Being emotionally agile is important because it allows you to solve problems and resolve conflicts more easily and more skillfully than you might otherwise. Increasing your emotional agility takes time and effort, but keeping these three simple elements in mind will give you a headstart.
It is easy to react quickly to a situation, but taking the time to assess the context of the situation will allow you to make more informed decisions. Make sure to gather the who, what, when, where, and why. Those will help you understand not only your personal understanding of any given situation, but they will also help you get a better idea of the way everyone else involved understands it. If you make decisions solely based on what you think without considering everyone else involved, you might end up doing more harm than good.
You & Them
You can connect all of the dots in your head without conveying that information to those around you.
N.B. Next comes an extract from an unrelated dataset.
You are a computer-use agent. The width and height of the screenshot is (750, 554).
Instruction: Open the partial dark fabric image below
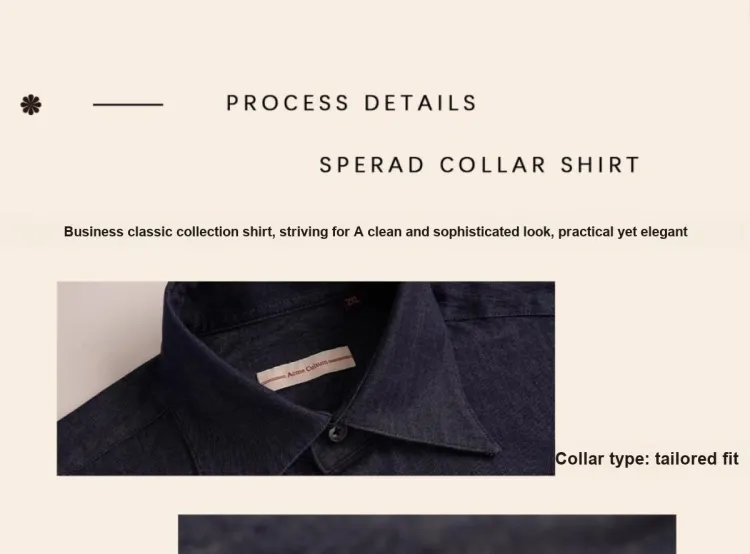tap(427, 534)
Because of this, it is important to be aware of the ways in which you and those around you are separate from one another. Are you feeling different emotions to someone else? Are you understanding the situation differently from someone else? If you feel like there is a divide between you and those around you, express your emotions and thoughts, so that you can get on the same page and come to an agreement together.
Even if you disagree with someone’s actions or thoughts, it is important to try to put yourself in their shoes so you can better understand their motivations and feelings. Think of the situation with “you” statements rather than “me” or “I” statements.
Bring all of these elements together and you are just one step closer to being more emotionally agile! You might only think of these things in the context of conflict at first, but you will quickly realize that they are useful in tons of situations.